La justice sociale est nécessaire à la cohésion du peuple, ce sont les injustices que subissent les jeunes issus de quartiers difficiles qui ont motivé les émeutes de 2005 en France et de 2009 en Frôce, entre le bien-être du peuple et le respect de la pensée d'Hayek, je fais le choix du peuple frôceux. Parmi les personnes qui reçoivent des aides de l'état, combien de personnes ont perdu le fil de leur vie après un drame personnel, combien de personnes aux capacités prometteuses brisées par la maladie, combien de personnes capables de bien mieux qui subissent encore un errement de passage ? Votre maitre considère le bris de vies humaines comme une nécessité au bien-être d'un système qui a montré ses limites, je considère ces destructions comme un phénomène à résorber coûte que coûte.

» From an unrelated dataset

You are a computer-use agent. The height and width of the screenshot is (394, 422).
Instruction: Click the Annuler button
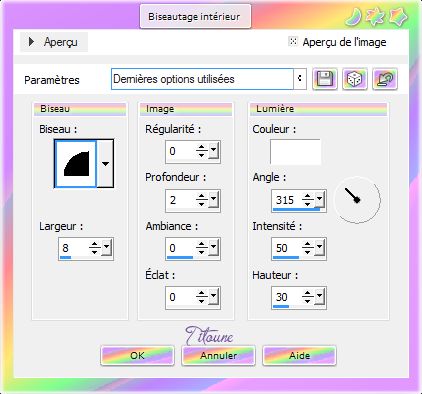tap(219, 356)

Et cerise sur le gâteau, les personnes qui ne sont pas d'accord avec cette analyse sont ipso facto décrétées comme opposées à l'État de droit. Pour rappel voici la définition de l’État de droit par l'Organisation des Nations Unies : "L’ONU définit l’état de droit comme un principe de gouvernance en vertu duquel l’ensemble des individus, des institutions et des entités publiques et privées, y compris l’État lui-même, ont à répondre de l’observation de lois promulguées publiquement, appliquées de façon identique pour tous et administrées de manière indépendante, et compatibles avec les règles et normes internationales en matière de droits de l’homme.".
A en croire le texte publié par monsieur Deschanel, le fait de verser de quoi subsister à un SDF en prenant de l'argent à un pauvre milliardaire opprimé par les taxes et qui n'aura donc pas de quoi acheter sa onzième Ferrari viole l'application identique des lois. Outre le fait qu'aucun texte de l'ONU ne soutient sa vision des choses, on ne peut que constater les faiblesses de cette vue, contrairement à une loi discriminante, une personne peut relativement facilement "voyager" d'une catégorie de revenus à l'autre et contrairement à une loi dissimulée, chacun sait exactement à quoi s'attendre en matière d'aides et de taxation. On peut également constater en étendant ce raisonnement qu'aux yeux de monsieur Deschanel une voiture peut valoir plus qu'une vie humaine. Les ultra-libéraux, ça ose tout, c'est à ça qu'on les reconnait.